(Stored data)

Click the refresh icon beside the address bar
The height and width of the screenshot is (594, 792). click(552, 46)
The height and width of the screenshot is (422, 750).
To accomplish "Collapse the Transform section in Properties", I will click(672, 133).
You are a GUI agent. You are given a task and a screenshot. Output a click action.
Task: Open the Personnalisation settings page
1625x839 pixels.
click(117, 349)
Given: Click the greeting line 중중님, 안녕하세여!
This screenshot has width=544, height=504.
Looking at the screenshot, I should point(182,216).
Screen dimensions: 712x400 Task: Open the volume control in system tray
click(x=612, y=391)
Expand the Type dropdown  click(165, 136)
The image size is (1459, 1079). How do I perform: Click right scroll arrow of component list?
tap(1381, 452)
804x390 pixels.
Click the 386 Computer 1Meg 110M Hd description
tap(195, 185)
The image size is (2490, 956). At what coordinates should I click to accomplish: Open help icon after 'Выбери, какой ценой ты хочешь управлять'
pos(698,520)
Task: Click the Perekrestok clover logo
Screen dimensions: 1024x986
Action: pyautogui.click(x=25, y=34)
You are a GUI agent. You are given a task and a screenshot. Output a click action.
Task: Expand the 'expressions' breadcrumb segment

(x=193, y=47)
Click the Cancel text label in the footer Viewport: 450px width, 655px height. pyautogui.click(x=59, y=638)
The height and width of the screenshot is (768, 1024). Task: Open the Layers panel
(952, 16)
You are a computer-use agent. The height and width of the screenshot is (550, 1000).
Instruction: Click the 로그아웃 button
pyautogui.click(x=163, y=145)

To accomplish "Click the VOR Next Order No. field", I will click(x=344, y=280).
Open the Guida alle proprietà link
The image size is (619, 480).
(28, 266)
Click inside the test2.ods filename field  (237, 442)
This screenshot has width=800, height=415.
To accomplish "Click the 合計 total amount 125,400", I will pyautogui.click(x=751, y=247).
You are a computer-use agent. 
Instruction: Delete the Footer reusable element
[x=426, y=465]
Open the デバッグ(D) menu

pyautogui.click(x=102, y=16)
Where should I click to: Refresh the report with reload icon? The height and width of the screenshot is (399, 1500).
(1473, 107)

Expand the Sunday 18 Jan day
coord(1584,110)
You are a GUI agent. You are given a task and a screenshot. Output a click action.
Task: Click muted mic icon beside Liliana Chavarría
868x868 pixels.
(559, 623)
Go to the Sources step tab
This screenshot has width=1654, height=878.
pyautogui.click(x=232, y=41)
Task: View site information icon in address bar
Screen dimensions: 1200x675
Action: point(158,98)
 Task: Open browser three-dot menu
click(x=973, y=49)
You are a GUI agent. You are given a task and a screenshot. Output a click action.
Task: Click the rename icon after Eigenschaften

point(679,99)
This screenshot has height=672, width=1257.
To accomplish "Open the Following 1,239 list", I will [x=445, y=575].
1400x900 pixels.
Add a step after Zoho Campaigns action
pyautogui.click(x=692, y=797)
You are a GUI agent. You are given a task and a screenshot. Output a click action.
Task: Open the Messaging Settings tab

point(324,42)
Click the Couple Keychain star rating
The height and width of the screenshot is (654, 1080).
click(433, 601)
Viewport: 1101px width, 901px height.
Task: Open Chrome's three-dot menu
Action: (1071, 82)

> **Work to be completed**
Each line in the records above must be returned exactly as it stands.

> **Answer space**
Click the refresh icon beside the address bar
The height and width of the screenshot is (594, 792). click(552, 46)
The height and width of the screenshot is (422, 750).
To accomplish "Collapse the Transform section in Properties", I will click(672, 133).
You are a GUI agent. You are given a task and a screenshot. Output a click action.
Task: Open the Personnalisation settings page
1625x839 pixels.
click(117, 349)
Given: Click the greeting line 중중님, 안녕하세여!
This screenshot has width=544, height=504.
Looking at the screenshot, I should point(182,216).
Screen dimensions: 712x400 Task: Open the volume control in system tray
click(x=612, y=391)
Expand the Type dropdown  click(165, 136)
The image size is (1459, 1079). How do I perform: Click right scroll arrow of component list?
tap(1381, 452)
804x390 pixels.
Click the 386 Computer 1Meg 110M Hd description
tap(195, 185)
The image size is (2490, 956). At what coordinates should I click to accomplish: Open help icon after 'Выбери, какой ценой ты хочешь управлять'
pos(698,520)
Task: Click the Perekrestok clover logo
Screen dimensions: 1024x986
Action: pyautogui.click(x=25, y=34)
You are a GUI agent. You are given a task and a screenshot. Output a click action.
Task: Expand the 'expressions' breadcrumb segment

(x=193, y=47)
Click the Cancel text label in the footer Viewport: 450px width, 655px height. pyautogui.click(x=59, y=638)
The height and width of the screenshot is (768, 1024). Task: Open the Layers panel
(952, 16)
You are a computer-use agent. The height and width of the screenshot is (550, 1000).
Instruction: Click the 로그아웃 button
pyautogui.click(x=163, y=145)

To accomplish "Click the VOR Next Order No. field", I will click(x=344, y=280).
Open the Guida alle proprietà link
The image size is (619, 480).
(28, 266)
Click inside the test2.ods filename field  (237, 442)
This screenshot has width=800, height=415.
To accomplish "Click the 合計 total amount 125,400", I will pyautogui.click(x=751, y=247).
You are a computer-use agent. 
Instruction: Delete the Footer reusable element
[x=426, y=465]
Open the デバッグ(D) menu

pyautogui.click(x=102, y=16)
Where should I click to: Refresh the report with reload icon? The height and width of the screenshot is (399, 1500).
(1473, 107)

Expand the Sunday 18 Jan day
coord(1584,110)
You are a GUI agent. You are given a task and a screenshot. Output a click action.
Task: Click muted mic icon beside Liliana Chavarría
868x868 pixels.
(559, 623)
Go to the Sources step tab
This screenshot has width=1654, height=878.
pyautogui.click(x=232, y=41)
Task: View site information icon in address bar
Screen dimensions: 1200x675
Action: point(158,98)
 Task: Open browser three-dot menu
click(x=973, y=49)
You are a GUI agent. You are given a task and a screenshot. Output a click action.
Task: Click the rename icon after Eigenschaften

point(679,99)
This screenshot has height=672, width=1257.
To accomplish "Open the Following 1,239 list", I will [x=445, y=575].
1400x900 pixels.
Add a step after Zoho Campaigns action
pyautogui.click(x=692, y=797)
You are a GUI agent. You are given a task and a screenshot. Output a click action.
Task: Open the Messaging Settings tab

point(324,42)
Click the Couple Keychain star rating
The height and width of the screenshot is (654, 1080).
click(433, 601)
Viewport: 1101px width, 901px height.
Task: Open Chrome's three-dot menu
Action: (1071, 82)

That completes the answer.